Not So Merry Christmas Trees

Cut Christmas trees are just really big cut foliage, like what comes with cut flowers.

By now most people have already acquired their Christmas trees. Some are live trees in containers. Some are artificial. Most are cut firs, pines, or alternatively, spruces, cedars, cypresses or even junipers. For at least the next two weeks, these trees dutifully maintain their healthy green vigor to brighten our homes with Christmas cheer.

Cut trees should have no problem lasting from the time they were originally cut through Christmas, as long as they get plenty of water. Artificial trees do not have much choice in the matter. Live trees are probably more reliable than cut trees are in regard to freshness, but can be more awkward to accommodate in the home, since they are more likely to leak excess water that can damage floors. If they they get a bit dry, live trees can also be sensitive to relatively dry and warm interior air after spending autumn out in cool and humid garden environments.

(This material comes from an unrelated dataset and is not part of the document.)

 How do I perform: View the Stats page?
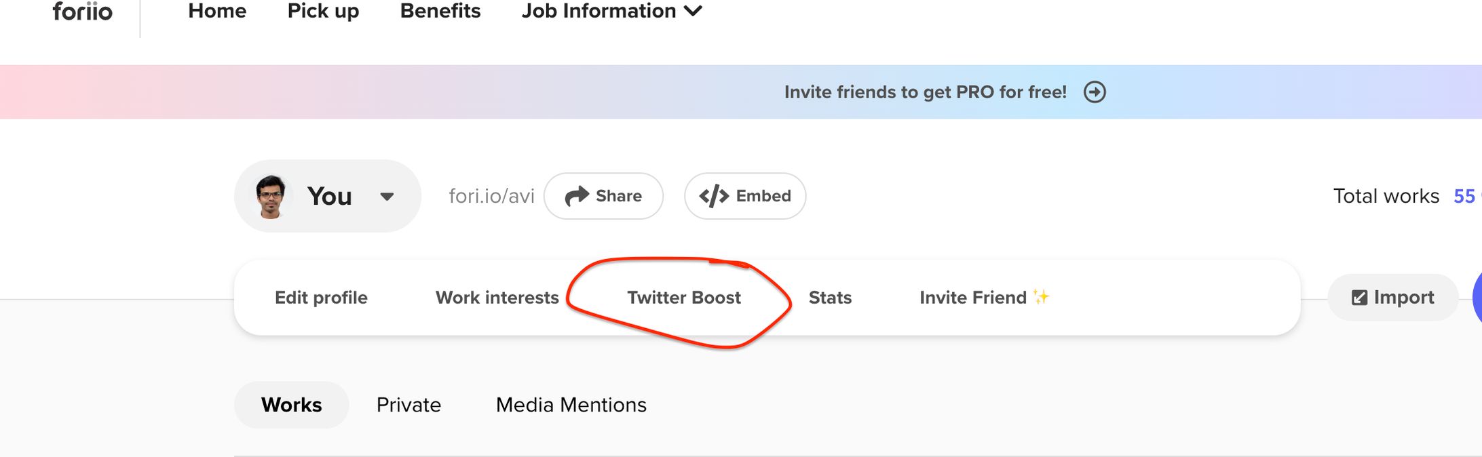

The main problem with living Christmas trees though, begins after Christmas. Spruces and other compact evergreens that can work as Christmas trees for several years need to be returned to the garden and maintained until next Christmas. Retired living Christmas trees, including those common, small trees that can be purchased with a few decorations already wired to their stems, eventually need to be planted out into the garden. Circling roots (that grow around the perimeter of a container in search of a way out) need to be severed so that they do not get constricted as they mature.

Unfortunately, with few exceptions, living Christmas trees mature into significant trees when they get the chance to grow. Those common, pre-decorated trees are most commonly juvenile Italian stone pine or Canary Island pine, which become very large trees. Because they seem so innocent as small potted trees, they often get planted in very awkward situations where they do not have enough space to grow without damaging nearby features.

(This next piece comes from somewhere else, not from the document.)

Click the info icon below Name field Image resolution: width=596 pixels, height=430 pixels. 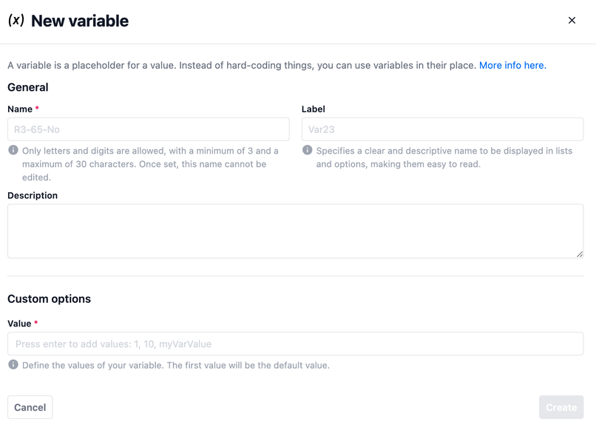pyautogui.click(x=13, y=150)

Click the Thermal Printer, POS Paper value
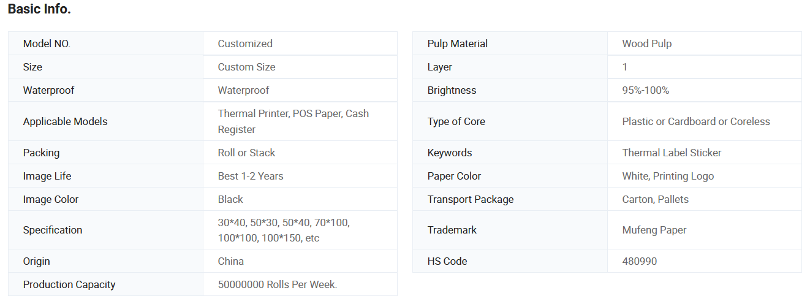[x=293, y=121]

Planting such a tree out in a forest is not practical, since it will not survive through the first year without supplemental watering. Their roots are just too confined to reach out for moisture. Even if such a tree could survive, it would not be an asset to the forest, since it would be an exotic (non-native) species.

Seasonal Potted Plants For Christmas

91218thumb‘Tis the season for seasonal potted plants. These are not well established houseplant or potted plants that live out on porches and patios through the year. Seasonal potted plants are those that are purchased at their prime, allowed to live in our homes and offices while they continue to bloom or maintain their foliage, and then most likely get discarded when no longer visually appealing.

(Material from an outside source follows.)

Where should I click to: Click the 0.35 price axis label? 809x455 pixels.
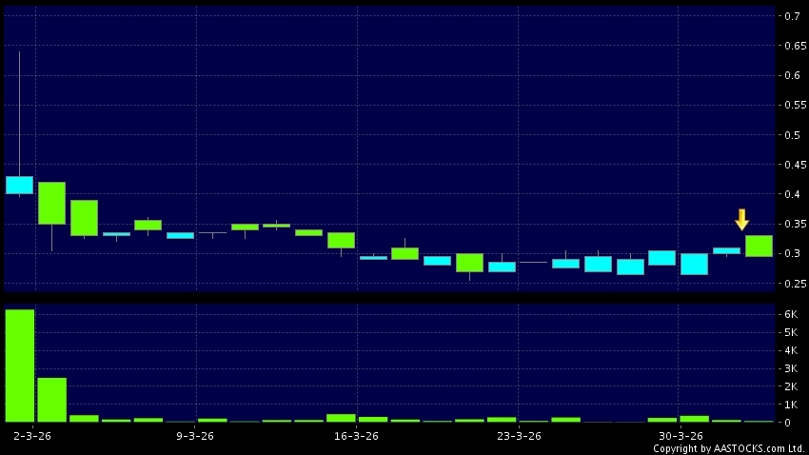[791, 225]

Poinsettia epitomizes winter seasonal potted plants. Florists’ cyclamen, azalea, holly, amaryllis, Christmas cactus and small living Christmas trees are other overly popular choices. All are grown in very synthetic environments designed to force optimal performance, with no regard to survival afterward. They are like cut flowers that are not yet dead. They are true aberrations of horticulture.

Technically, any of them can survive as potted plants, or out in the garden after they serve their purpose as appealing seasonal potted plants. Their main difficulty is that it is not so easy for them to recover from their prior cultivation, and adapt to more realistic environmental conditions. For now, it is best to enjoy them at their best, and try to maintain them at their best for as long as possible.

Eventually, they all experience a phase in which their original growth deteriorates to some extent, while they start to generate new growth that is adapted to the situation that they are in at the time. Christmas cactus are probably the most proficient at adapting, and becoming delightful houseplants. They are even likely to bloom occasionally, although not on any particular schedule for winter.

Holly, azalea and cyclamen can eventually get planted out in the garden. Most hollies grow into large evergreen shrubbery, but do not produce as many berries as they originally did. Azaleas are cultivars that were developed to be seasonal potted plants, so are a bit more finicky than those developed more for landscapes. Cyclamen can be added to pots of mixed annuals and perennials.

Living Christmas trees are not so easy to accommodate. Most are pines that need their space.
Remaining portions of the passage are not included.